Review Comment:
This review was done jointly with Md. Rezaul Karim
===================================================
The paper presents an interesting idea, namely the use of a reasoner to improve the quality of a classification model, perhaps even an initial step towards merging symbolic and data driven artificial intelligence. While we like this idea, the current work does not sufficiently evaluate the impact of the reasoning component and hence we recommend a major revision of this paper.
The presentation style of the paper is of a good level and the text is well readable and clear. Besides, the paper is relevant for this special issue.
There are several major issues we currently see with the paper, they are discussed here. Apart from these, there are some minor language mistakes here and there can be corrected by the authors while carefully reviewing the final version of the manuscript.
One of the main issues with the paper is the limited amount of experiments performed and the parametrization of the model. Also, the choice of CAE seems rather conservative, other newer models could also have been at least tried, for example those which rely on attention or stacked convolutional autoencoders with reconstruction probability. Currently only one network is trained, and it is unclear whether the choice of network is even the best possible option for this use case.

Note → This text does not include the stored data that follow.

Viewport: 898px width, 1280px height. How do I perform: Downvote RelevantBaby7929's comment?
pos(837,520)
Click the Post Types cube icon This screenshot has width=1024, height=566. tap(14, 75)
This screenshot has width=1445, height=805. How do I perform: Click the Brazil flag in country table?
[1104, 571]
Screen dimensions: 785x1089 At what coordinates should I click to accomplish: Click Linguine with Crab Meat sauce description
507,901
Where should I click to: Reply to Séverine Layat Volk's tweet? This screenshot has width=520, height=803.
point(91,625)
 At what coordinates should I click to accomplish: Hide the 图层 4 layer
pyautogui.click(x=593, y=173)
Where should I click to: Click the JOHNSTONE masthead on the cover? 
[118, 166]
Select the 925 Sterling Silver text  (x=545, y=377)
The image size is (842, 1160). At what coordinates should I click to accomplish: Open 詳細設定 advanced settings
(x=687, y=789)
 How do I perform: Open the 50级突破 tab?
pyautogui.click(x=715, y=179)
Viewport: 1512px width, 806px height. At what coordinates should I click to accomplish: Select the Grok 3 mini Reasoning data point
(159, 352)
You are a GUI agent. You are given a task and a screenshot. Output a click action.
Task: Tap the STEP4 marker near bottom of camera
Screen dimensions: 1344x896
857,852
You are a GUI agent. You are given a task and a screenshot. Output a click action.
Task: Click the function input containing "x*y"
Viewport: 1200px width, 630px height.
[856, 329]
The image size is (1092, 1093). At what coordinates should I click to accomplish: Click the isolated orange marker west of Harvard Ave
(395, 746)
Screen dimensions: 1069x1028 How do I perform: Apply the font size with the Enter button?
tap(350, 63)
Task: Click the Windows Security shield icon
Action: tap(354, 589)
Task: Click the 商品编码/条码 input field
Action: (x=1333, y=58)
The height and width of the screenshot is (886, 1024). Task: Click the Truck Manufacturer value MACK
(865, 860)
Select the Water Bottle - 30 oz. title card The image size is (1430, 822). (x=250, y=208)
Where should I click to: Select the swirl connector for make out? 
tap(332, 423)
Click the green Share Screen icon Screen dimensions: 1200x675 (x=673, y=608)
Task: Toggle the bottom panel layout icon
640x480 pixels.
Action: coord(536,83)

Also, one might expect the use of specific image segmentation techniques (specifically semantic segmentation techniques) which were not used, nor elaborately discussed in the related work section.
A related issue is that the proposed technique does indeed improve the presented model, but it is unclear whether this is due to the initial model not being the most suitable for the task in the first place. The question is hence whether the proposed technique is still able to improve other (better) models as well.
The use of the proposed OntoCity ontology seems a very reasonable one. One aspect which is, however, completely untested is what the influence of this choice are. It might, for example, be that using a different ontology (e.g. GeoNames ontology, see http://www.geonames.org/ontology/documentation.html) would give a different performance. Similarly, it is unclear what the precise effect is of the spatial constraints introduced in 3.4.1. They seem logical, but, it is not at al shown that they improve anything.
The choice of only using data from on flat city area seems a bit strange to us. One would expect that an experiment is also performed on, for example, a rural area. This way, the robustness of the proposed approach can be demonstrated.
It is unclear to us how the data is exactly flowing back from the reasoner to the network. We understood you do add extra channels for the features, like, for example shadow. What is unclear is what kind of input you send on these channels. Also, it is unclear whether there is a way to include all information derived by the reasoner. Besides, it is not explained how these channels are provided with data during the test phase.
In section 3.3, the authors mentioned that they used certain hyperparameter setting such as number of layers, filter size, optimizer without providing any justification. How did they chose those hyperparameters? Did they perform any grid/random search with cross-validation? Or did they chose them randomly? Apart from this, did they use some advanced technique while training the network such as batch normalization, dropout as a means of regularization etc.?
We suggest you would compare your approach with the following baseline approach: first train a model to predict elevation from the image. Then, you augment the input to the network you are augmenting with this information (using an additional channel as you did). If you are able to beat this baseline with the proposed approach, it is a much stronger indication that the semantic referee does indeed improve the classification performance.
The training times for the models are somewhat ambiguously reported. For round 1, you use 72 hours, while round 2-4, get 24 hours each. What is unclear is whether the rounds 2-4 continue on round 1's results or not. If they do, then the comparison is rather unfair. What you should be doing instead is creating a model without your additions, which gets 72+(x*24) hours of training time. So, you should compare your model at round 3 with a model which has received 144 hours of training time.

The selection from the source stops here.